# Text section:

While the music is pretty simple, the thing that causes you to have to stay awake (nights) is the very real chance that you will mess up the "roadmap"--that is, get the pages out of order, or go to the wrong one at the wrong time. Musicians need their own version of Garmin to tell them, "in seven measures, go to the second ending. Then go back to page 3.....recalculating!"
If you've ever had the joy of acquiring somebody's favorite popular tune so that someone's cousin can sing it (slightly flat) for a wedding or funeral, you are aware that generally there are just a few more pages than can fit on a music stand and so arranging the music so that you can play it all continuously is one of the challenges of the job. It is certainly not the music itself.
I usually end up playing parts of measures with one hand while I either toss pages off to the side or grab them from the flat portion of the music rack and place them where I can see them, or, in some cases, just read them off of my lap until I get to the next page. The trick is to make sure you don't discard a page you will need later.
It is a pervasive myth that times used to be simple, and marvelous, that back in the mists of time life was easy, and they certainly wouldn't try to save paper by making you do crazy things like going back two pages just to play one measure and then leaping forward to page 5 unless the moon was full on a Tuesday in which case you'd skip that part and go to page 11. yeesh....
I've recently gotten around to rendering the earliest two pieces of surviving keyboard music, and let me tell you, the concept of the crazy roadmap exists from as early as we can know. These pieces are from the Robertsbridge Codex, thought to date from around 1360, discovered in the mid-19th century in Robertsbridge, England. They are two dances, and pretty tunes they are, too, but, man, what a road map!

# Collected material:
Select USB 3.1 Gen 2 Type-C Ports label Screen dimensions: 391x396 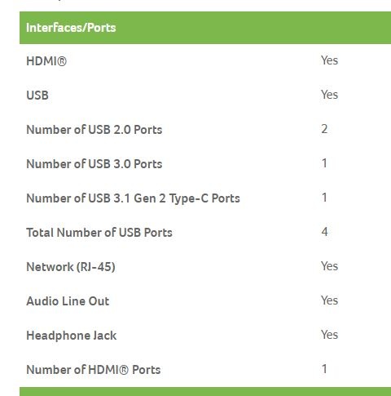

# What you need to do:
Please rewrite the passage about musical roadmaps from "It is a pervasive" to "page 11. yeesh....", substituting "Friday" for "Tuesday".

# Completed task:
It is a pervasive myth that times used to be simple, and marvelous, that back in the mists of time life was easy, and they certainly wouldn't try to save paper by making you do crazy things like going back two pages just to play one measure and then leaping forward to page 5 unless the moon was full on a Friday in which case you'd skip that part and go to page 11. yeesh....